>> begin
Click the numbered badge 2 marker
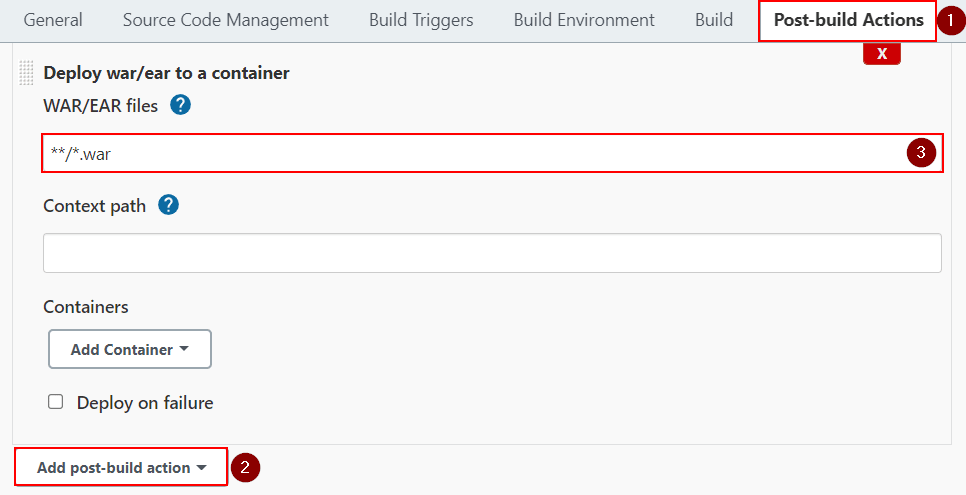Screen dimensions: 966x495 [245, 467]
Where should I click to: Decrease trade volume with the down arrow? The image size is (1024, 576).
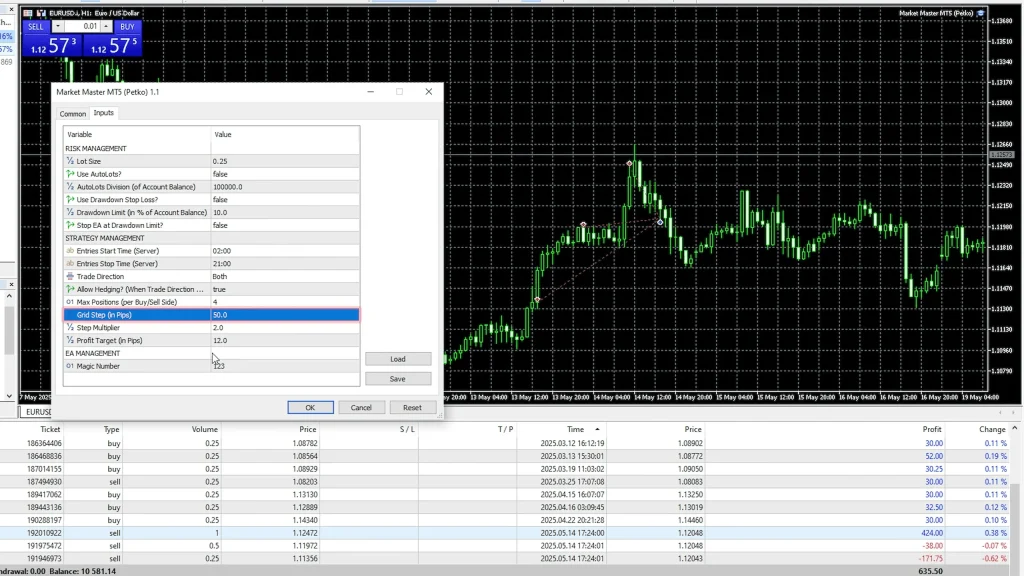pyautogui.click(x=58, y=27)
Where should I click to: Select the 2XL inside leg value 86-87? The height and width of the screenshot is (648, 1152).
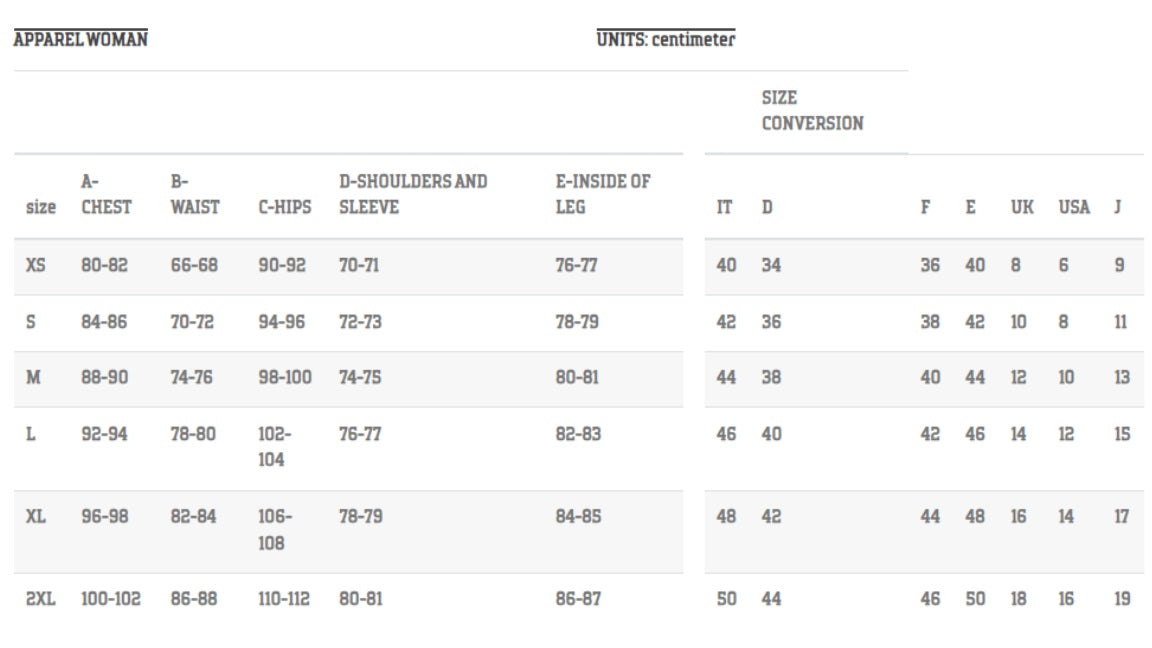click(576, 599)
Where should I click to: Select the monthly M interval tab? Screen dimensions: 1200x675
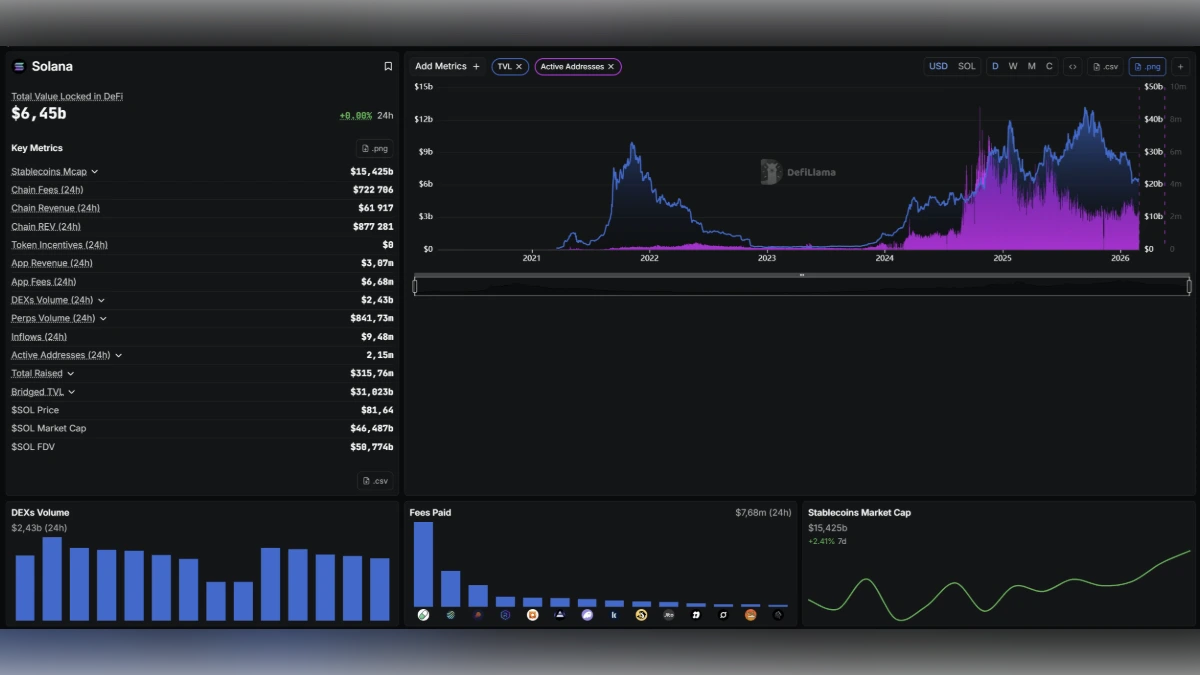(x=1030, y=66)
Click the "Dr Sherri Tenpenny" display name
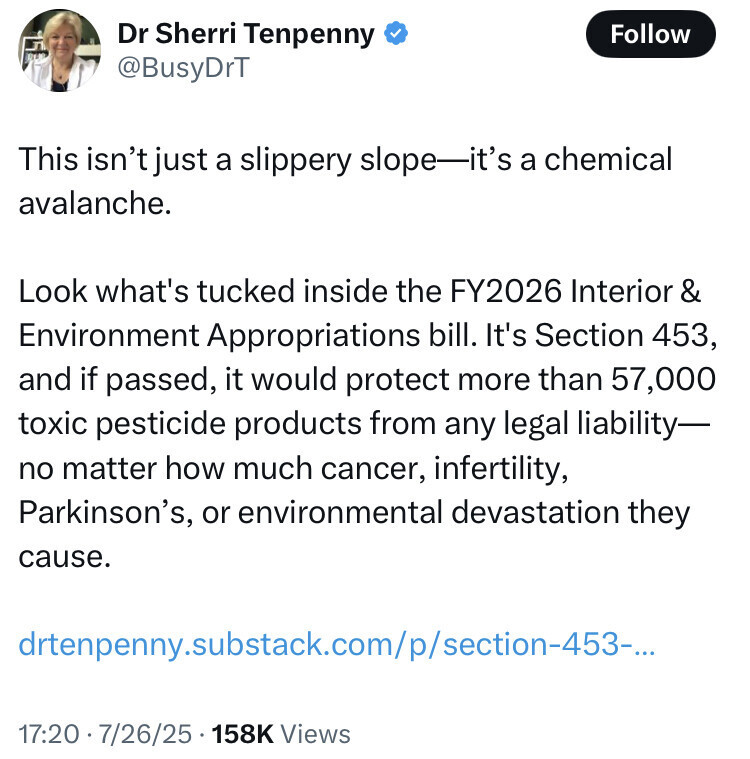This screenshot has height=759, width=750. point(246,33)
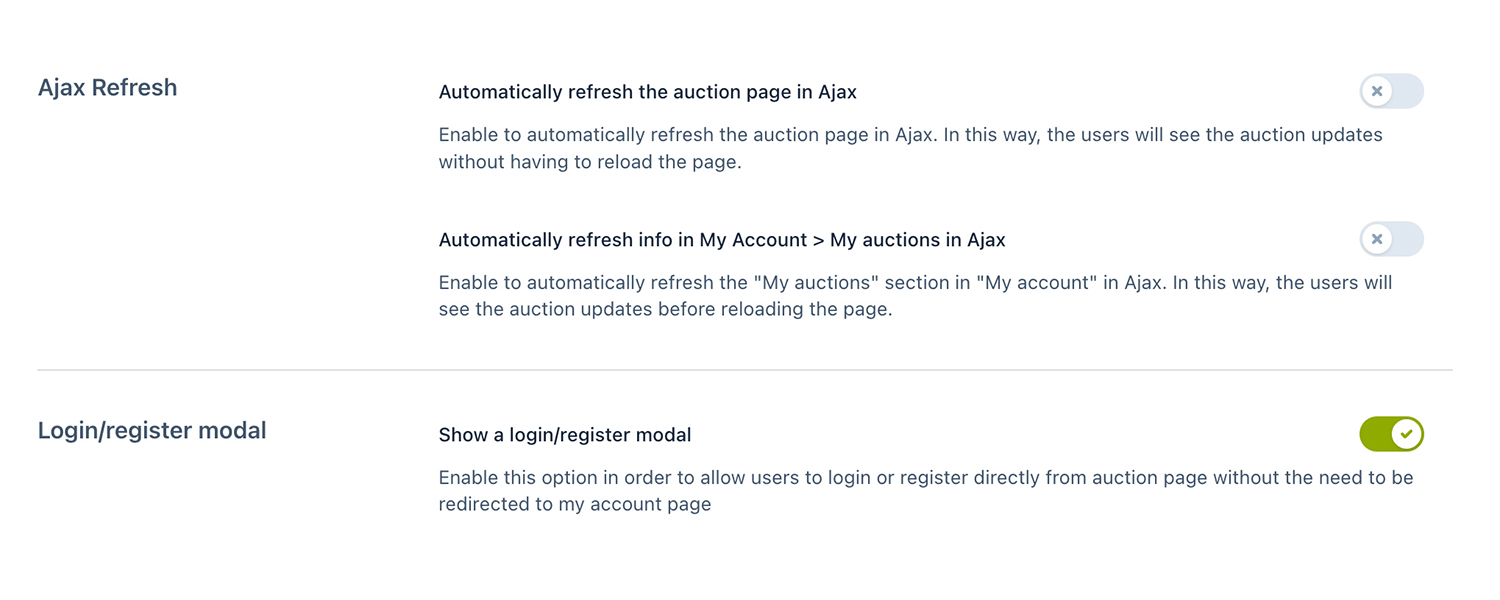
>> end
* What the exercise asks
Lay out the rows above as a Markdown table with two columns, Index for the row number and Text for the line. Skip blank lines and leave the pictures out.

* Written solution
| Index | Text |
|---|---|
| 1 | Click the numbered badge 2 marker |
| 2 | Screen dimensions: 966x495 [245, 467] |
| 3 | Where should I click to: Decrease trade volume with the down arrow? The image size is (1024, 576). |
| 4 | pyautogui.click(x=58, y=27) |
| 5 | Where should I click to: Select the 2XL inside leg value 86-87? The height and width of the screenshot is (648, 1152). |
| 6 | click(576, 599) |
| 7 | Where should I click to: Select the monthly M interval tab? Screen dimensions: 1200x675 |
| 8 | (x=1030, y=66) |
| 9 | Click the "Dr Sherri Tenpenny" display name |
| 10 | This screenshot has height=759, width=750. point(246,33) |